A recent study published in Brain reports that repetitive mild traumatic brain injury can have major long-term consequences. The study looked at athletes and military personnel who had sustained repeated hits to the head over time. 80% were found to have chronic traumatic encephalopathy, a progressive condition whose symptoms can include memory loss, depression and dementia. There is no known cure for chronic traumatic encephalopathy.
In Ohio, a lawsuit for traumatic brain injury (TBI) will typically arise out of a car accident. But we have seen cases arising out of injuries that occur on the job, resulting from falls and from explosions.

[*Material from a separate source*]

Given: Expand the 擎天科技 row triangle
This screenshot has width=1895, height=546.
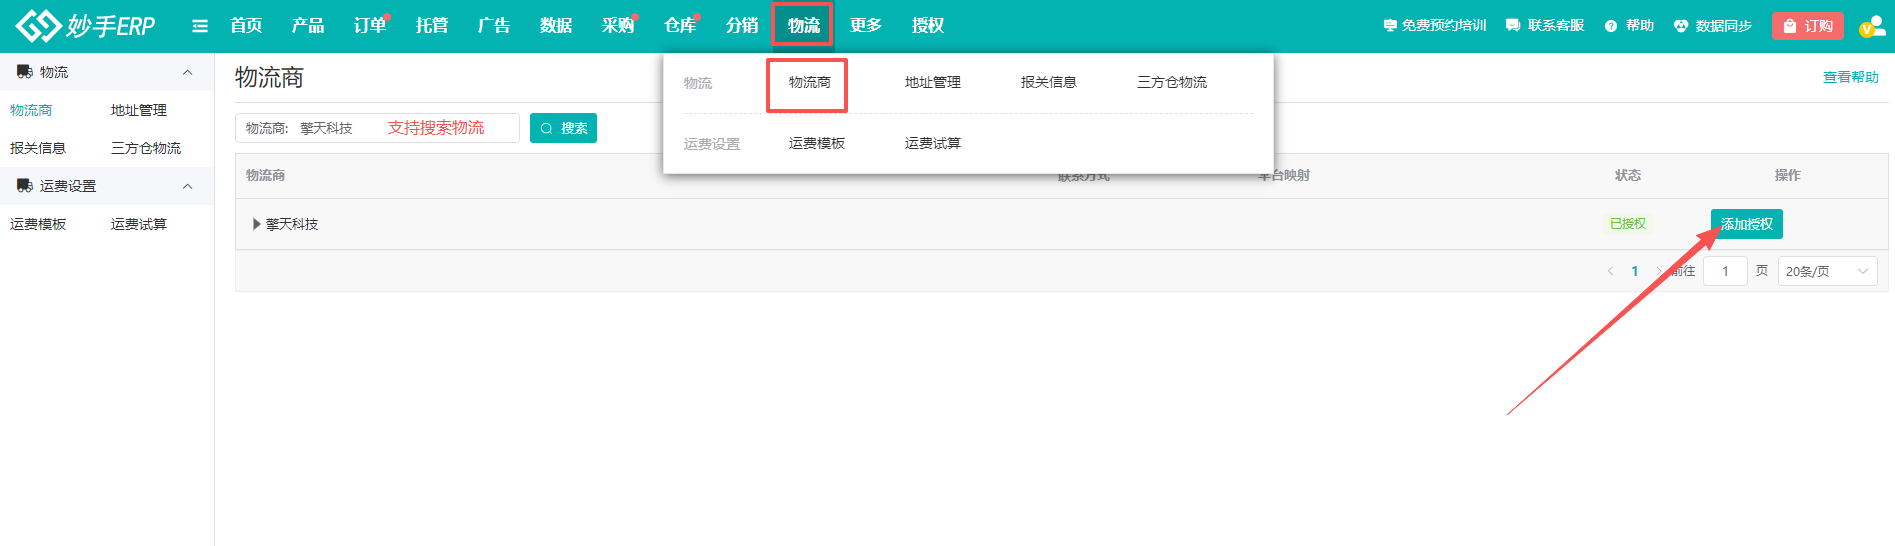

Proving brain injury in a courtroom can be difficult because injured individuals may not seek medical care immediately or may not recognize or even deny the severity of an injury at first. Caregivers, too, are prone to underdiagnosing this condition until the patient and his/her family come to grips with it many weeks after the initial injury.
The study published in Brain identified 4 progressive phases of chronic traumatic encephalopathy: (1) Stage 1: characterized by headaches and loss of attention and concentration; (2) Stage 2: depression, explosive behavior and short-term memory loss; (3) Stage 3: cognitive impairment and difficulty planning and organizing; and (4) Stage 4: dementia, aphasia and aggressive behavior.
The authors conclude that more concussions appear to be worse for an individual, even when the concussions are mild. We have seen cases where victims of a single motor vehicle collision have developed a significant post-concussion syndrome that impaired their ability to work or live safely alone without assistance or supervision. In the case of sports, especially where children who rely on adults to make safe decisions for them are concerned, policies can be developed to minimize head injuries, like a no-checking rule in hockey. Likewise, safe driving practices, like avoiding distracting behaviors like texting, can reduce the incidence of serious collisions.